[DOCUMENT PASSAGE — start]

Freud distinguishes between a traumatic situation and a danger situation. A traumatic situation overwhelms the person with large sums of excitation whereas a danger situation is one which the person is prepared for, to some extent, and may even anticipate. "Anxiety is the original reaction to helplessness in the trauma and is reproduced later on in the danger situation as a signal for help. The ego which experienced the trauma passively, now repeats it actively in a weakened version in the hope of being able to direct its course. It is certain that children behave in this fashion towards every distressing impression they receive, by reproducing it in their play. In thus changing from passivity to activity they attempt to master their experiences psychically". (1926, pp. 166-167).
In another place Freud observes that dreaming as well as playing is an attempt to master the traumatic experience.
From this discussion, there emerges a new dimension: the helplessness-mastery dimension. In anxiety and traumatic dreams, one might expect to find that the capability of the dreamer to deal with a traumatizing situation increases with age. Granted that there be just as many anxiety dreams in adults as there are in children, we might conjecture that adults will demonstrate greater mastery of the threatening situations in their dreams than children do. But we are compelled to hedge on this conjecture in the light of other considerations. First, Freud himself hedges on the question of the ego's capacity for mastering the traumatic experiences of cnildhood. In the paragraph quoted above his reservations about this matter are made plain by such phrases as "in the hope of being able to direct its course" and "they attempt to master their experiences psychically". On the same page as the paragraph quoted above, Freud asks why the person "after he has learned to master stimuli, to look after his own needs, to learn that castration is no longer practised as a punishment, does he behave as though the old danger-situations still exist, and keeps hold of all the earlier determinants of anxiety?" (1926, p. 147) Partly because he has not really mastered the dangers and partly because the dangers have become Hydra-headed through the process of transference. For example, tear of castration may appear in a new guise as fear of venereal disease. This spread of effect means that the task of the ego isgreatly increased. Here, as in many other places in his writings, contemporary psychoanalytic theorists notwithstanding, Freud shows where he stands on the question of the ego's strength relative to the id's strength.
So if the ego is as weak as Freud always found it to be, there might not be much of a decrease in the number of mastery-of-anxiety dreams from childhood to adulthood.

[DOCUMENT PASSAGE — finish]
[DATA EXTRACT — start]

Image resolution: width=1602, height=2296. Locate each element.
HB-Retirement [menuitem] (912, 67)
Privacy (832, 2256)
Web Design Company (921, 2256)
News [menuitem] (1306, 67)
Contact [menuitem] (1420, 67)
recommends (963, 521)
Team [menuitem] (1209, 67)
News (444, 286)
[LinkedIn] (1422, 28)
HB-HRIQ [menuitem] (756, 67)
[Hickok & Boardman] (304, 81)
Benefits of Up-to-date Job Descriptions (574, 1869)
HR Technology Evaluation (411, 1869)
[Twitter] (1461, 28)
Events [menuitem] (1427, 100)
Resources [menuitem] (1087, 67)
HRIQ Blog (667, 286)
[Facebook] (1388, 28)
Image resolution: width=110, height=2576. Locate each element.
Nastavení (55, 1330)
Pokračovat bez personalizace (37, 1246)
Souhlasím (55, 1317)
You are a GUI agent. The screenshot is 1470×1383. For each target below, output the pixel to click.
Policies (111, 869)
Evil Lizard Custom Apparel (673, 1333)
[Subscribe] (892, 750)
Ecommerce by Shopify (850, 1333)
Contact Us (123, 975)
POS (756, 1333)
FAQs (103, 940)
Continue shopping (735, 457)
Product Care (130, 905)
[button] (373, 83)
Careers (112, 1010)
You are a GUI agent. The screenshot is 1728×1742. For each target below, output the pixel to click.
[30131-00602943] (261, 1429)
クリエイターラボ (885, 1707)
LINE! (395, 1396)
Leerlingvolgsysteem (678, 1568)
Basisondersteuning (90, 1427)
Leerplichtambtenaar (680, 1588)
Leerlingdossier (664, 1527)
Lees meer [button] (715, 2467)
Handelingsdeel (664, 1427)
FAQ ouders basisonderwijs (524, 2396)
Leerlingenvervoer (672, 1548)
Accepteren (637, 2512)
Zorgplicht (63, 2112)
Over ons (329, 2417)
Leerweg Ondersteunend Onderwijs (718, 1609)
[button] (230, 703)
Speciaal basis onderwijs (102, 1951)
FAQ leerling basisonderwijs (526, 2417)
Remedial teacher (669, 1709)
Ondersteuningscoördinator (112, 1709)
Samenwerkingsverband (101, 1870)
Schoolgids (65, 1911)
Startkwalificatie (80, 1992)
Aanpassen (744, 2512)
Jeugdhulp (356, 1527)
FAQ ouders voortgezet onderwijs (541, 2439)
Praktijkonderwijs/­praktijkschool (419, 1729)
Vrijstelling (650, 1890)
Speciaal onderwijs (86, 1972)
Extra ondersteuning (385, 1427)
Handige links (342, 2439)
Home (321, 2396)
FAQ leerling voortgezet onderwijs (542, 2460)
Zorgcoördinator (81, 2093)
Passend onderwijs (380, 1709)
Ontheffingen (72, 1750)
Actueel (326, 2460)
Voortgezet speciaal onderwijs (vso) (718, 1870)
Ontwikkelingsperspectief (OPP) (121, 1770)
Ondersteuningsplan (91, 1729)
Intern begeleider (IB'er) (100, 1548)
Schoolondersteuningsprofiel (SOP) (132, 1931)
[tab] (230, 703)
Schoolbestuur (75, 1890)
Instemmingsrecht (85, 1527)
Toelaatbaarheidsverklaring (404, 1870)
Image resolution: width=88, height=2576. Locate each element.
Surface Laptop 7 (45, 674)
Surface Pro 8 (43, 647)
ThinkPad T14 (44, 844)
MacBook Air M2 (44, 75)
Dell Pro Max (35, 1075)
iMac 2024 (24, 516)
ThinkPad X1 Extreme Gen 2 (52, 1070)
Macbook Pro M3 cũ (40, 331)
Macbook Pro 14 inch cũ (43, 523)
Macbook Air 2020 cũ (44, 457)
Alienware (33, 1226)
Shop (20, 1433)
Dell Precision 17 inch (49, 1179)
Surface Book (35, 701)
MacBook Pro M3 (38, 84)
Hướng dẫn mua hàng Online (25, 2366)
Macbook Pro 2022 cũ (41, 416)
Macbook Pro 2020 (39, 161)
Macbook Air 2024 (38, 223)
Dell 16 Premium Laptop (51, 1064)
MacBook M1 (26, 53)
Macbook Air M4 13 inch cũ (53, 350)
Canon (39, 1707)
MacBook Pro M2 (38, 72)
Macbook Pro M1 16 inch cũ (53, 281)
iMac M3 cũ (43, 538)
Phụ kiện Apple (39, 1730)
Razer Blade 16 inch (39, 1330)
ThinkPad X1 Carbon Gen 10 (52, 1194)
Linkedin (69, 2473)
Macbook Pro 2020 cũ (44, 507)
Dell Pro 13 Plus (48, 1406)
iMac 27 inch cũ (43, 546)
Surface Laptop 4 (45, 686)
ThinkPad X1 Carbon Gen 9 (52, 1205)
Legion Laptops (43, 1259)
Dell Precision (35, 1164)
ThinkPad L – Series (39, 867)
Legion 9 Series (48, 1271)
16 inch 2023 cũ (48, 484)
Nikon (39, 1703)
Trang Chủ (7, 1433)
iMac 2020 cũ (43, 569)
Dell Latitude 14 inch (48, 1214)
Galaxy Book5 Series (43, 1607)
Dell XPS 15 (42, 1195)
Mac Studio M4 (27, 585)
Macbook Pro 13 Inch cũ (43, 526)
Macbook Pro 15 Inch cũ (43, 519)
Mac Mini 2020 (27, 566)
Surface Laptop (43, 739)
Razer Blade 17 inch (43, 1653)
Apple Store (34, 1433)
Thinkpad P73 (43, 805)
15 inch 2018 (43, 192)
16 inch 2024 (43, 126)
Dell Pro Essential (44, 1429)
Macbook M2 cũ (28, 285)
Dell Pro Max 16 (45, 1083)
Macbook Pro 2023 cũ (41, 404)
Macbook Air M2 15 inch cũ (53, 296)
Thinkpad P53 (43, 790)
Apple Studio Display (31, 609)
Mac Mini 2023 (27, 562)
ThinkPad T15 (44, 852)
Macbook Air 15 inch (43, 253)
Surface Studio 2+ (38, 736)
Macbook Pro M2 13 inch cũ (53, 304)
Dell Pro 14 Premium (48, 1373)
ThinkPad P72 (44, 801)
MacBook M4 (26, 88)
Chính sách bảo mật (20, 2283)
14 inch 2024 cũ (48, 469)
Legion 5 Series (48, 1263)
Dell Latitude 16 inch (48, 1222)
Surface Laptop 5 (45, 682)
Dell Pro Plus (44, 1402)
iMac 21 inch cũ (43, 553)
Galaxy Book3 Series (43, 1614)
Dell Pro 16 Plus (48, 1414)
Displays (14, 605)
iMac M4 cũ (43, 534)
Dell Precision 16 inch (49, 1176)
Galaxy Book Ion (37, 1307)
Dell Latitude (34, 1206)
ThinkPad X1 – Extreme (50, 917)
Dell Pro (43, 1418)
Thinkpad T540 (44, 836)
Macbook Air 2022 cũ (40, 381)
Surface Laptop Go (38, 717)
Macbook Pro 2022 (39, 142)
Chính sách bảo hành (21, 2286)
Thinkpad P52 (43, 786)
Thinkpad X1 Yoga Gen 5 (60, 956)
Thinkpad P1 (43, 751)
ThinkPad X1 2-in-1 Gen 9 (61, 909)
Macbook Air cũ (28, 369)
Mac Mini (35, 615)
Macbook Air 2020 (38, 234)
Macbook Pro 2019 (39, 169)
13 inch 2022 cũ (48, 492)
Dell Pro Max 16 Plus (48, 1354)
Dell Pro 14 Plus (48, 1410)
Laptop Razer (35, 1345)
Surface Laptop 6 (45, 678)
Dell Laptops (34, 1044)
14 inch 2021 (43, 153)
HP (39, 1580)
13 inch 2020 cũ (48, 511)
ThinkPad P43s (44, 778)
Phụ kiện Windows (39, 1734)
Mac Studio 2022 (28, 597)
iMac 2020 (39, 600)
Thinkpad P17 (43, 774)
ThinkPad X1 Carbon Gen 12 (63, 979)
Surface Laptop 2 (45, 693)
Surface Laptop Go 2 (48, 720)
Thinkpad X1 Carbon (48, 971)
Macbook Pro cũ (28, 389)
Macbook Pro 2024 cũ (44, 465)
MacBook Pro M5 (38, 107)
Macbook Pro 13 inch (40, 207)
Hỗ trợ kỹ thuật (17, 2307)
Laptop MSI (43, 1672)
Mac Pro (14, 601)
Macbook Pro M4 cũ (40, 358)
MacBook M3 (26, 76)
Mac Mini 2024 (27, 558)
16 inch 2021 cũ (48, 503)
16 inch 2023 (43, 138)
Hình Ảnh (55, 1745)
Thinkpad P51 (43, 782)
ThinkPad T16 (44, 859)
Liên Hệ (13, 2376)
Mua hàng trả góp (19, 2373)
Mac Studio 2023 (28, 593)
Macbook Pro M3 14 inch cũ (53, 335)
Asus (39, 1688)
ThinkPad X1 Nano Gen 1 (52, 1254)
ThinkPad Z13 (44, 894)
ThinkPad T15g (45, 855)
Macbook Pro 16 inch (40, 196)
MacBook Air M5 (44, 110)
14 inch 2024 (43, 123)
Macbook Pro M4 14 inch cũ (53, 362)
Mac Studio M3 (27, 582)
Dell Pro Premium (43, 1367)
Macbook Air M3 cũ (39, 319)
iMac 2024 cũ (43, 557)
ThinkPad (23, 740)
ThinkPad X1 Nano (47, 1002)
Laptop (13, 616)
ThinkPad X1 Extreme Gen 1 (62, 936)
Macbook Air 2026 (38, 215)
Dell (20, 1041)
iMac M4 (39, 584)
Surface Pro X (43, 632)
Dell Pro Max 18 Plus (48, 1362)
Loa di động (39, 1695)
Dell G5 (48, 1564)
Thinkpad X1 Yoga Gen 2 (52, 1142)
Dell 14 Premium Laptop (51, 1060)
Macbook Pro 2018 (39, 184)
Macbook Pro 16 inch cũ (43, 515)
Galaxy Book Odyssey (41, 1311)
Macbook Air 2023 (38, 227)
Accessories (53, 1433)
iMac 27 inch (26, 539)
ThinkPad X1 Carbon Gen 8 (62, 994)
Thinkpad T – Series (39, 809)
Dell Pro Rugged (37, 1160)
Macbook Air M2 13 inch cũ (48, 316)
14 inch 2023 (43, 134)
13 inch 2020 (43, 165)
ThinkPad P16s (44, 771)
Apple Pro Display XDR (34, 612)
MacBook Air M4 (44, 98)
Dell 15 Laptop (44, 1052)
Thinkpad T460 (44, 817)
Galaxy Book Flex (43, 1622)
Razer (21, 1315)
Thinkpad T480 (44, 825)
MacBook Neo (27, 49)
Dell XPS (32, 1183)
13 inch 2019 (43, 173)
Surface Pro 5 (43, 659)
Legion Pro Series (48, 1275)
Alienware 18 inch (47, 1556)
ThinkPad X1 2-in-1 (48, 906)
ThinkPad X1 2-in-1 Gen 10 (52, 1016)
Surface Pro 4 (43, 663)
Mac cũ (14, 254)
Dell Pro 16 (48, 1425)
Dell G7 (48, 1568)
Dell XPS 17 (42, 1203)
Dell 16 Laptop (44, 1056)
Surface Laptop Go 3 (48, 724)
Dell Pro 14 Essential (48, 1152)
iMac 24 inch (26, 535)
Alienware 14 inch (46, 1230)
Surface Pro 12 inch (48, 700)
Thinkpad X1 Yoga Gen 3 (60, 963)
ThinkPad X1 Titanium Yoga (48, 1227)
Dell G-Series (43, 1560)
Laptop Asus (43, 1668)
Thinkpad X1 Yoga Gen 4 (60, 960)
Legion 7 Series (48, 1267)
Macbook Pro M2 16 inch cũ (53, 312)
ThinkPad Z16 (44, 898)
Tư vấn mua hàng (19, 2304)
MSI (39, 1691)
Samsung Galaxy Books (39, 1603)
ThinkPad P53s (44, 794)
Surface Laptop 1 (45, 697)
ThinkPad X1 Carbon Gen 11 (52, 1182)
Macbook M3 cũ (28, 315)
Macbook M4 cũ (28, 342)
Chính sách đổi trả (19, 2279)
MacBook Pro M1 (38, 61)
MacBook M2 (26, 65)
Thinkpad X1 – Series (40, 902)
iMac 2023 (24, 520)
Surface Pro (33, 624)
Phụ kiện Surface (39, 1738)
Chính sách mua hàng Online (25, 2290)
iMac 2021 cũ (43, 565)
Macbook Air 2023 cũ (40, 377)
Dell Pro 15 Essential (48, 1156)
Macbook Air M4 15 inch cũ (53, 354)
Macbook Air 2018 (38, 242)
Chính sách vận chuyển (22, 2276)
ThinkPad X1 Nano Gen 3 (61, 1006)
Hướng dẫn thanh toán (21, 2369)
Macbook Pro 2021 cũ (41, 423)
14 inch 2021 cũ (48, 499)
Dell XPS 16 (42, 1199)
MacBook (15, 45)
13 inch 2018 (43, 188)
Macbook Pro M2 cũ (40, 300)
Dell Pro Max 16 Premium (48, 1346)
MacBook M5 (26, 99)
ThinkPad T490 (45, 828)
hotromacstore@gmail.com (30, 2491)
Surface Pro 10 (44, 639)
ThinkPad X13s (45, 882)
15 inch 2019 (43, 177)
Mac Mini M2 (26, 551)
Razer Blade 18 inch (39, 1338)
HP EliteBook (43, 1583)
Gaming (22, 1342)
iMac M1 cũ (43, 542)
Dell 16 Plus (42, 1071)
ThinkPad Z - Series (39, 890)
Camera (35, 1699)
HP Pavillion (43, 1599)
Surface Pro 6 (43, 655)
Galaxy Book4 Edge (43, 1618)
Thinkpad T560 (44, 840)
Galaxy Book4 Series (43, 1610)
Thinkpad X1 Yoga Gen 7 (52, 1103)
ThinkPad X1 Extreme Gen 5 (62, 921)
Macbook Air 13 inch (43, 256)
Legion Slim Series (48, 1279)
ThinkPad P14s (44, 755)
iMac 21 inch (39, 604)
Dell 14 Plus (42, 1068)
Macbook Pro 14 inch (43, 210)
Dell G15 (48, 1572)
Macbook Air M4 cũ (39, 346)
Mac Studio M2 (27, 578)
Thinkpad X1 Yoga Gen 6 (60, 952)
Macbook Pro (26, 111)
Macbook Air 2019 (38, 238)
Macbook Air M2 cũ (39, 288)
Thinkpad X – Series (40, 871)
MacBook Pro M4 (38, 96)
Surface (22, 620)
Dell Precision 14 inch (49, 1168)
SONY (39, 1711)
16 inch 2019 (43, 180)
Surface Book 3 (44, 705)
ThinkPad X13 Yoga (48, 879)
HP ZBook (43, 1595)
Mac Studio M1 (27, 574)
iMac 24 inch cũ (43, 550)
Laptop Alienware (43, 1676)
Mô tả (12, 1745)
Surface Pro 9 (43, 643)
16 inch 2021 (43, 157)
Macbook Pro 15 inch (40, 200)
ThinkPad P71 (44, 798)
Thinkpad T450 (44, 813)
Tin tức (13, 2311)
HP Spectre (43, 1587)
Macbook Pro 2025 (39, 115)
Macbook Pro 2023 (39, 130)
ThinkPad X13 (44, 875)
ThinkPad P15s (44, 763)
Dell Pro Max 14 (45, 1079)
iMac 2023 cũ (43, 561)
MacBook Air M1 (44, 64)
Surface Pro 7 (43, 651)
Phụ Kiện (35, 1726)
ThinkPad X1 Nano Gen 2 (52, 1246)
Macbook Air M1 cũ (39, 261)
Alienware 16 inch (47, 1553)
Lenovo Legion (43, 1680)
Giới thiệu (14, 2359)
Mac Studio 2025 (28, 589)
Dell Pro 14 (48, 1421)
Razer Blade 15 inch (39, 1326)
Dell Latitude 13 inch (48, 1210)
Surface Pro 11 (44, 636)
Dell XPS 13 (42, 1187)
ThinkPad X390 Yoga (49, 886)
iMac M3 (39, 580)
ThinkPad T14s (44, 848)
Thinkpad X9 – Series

[DATA EXTRACT — finish]

▶ _REQUIRED ACTIONS_:
(a) According to the passage on Freud's view of anxiety and mastery, why does a person keep behaving as though the old danger situations still exist? Answer in one to three sentences.
(b) Carry the passage on Freud's view of anxiety and mastery forward from its final sentence.
The data can be set aside for the tasks here.

▶ _LIST OF ANSWERS_:
(a) The person has not really mastered the dangers. The dangers have also become Hydra-headed through transference, so fear of castration, for example, can reappear as fear of venereal disease.

(b)
There is another consideration, too. If a traumatic experience can be mastered, that is, bound by the ego, whether in dreams or in play or a host of other ways, then the battle with that traumatic experience has been won - consequently, there is no need any longer to dream about it. The trauma will have been abreacted.
In the light of these considerations we are faced by a dilemma. In the dreams of adults will there be a greater number of dreams in which the danger situation is dealt with effectively than there are in children? Or will there be no difference between adults and children? We are going to bet on the latter.
The theoretical proposition which is under investigation in this study is the timelessness of the contents of the id. The empirical propositions which are to be tested are the following ones.
1. The number of dreams in which the dreamer experiences anxiety does not change significantly with age.
2. The kinds of danger situations which evoke anxiety in dreams do not change significantly with age.
3. The dreamer's capacity for dealing with anxiety-producing situations in his dreams does not change significantly with age.
The subjects for this investigation consisted of 770 individuals from whom either single dreams (one dream per person) or dream series (more than one dream per person) were collected. The dreams were written down on a standard report form by the dreamer himself, usually on the day following the dream, or in the case of some of the younger children their dreams were told to an adult who wrote them down verbatim. The 770 individuals consisted of eight groups, which are described in the following table.
Identification and Classification of Anxiety Dreams
A manual for the identification and classification of experienced anxiety in dreams was constructed. (Institute of Dream Research, 1962) The presence of fear or anxiety in a dream is defined by the dreamer himself in reporting the dream. It is never inferred from events in the dream. If the dreamer relates a dream in which he is being chased or attacked but does not say that he felt afraid or anxious (or some equivalent term), this is not counted as an anxiety dream. He must say he felt anxious, afraid, apprehensive, terrified, guilty, worried, or use some equivalent term or expression, e. g., "I woke up in a cold sweat" in reporting the dream or in answer to a question about the emotions he felf during the dream which is printed in the standard report form, in this investigation we are concerned only with the fears of dreamer and not to any fears which he may attribute to other characters in his dreams.
Thirteen classes of dream situations in which the dreamer experiences fear or anxiety or an equivalent emotion are described in the manual. These are as follows:
1. The dreamer is being chased, followed, or attacked or is afraid he is going to be chased, followed, or attacked. (Abbreviation: chased-attacked)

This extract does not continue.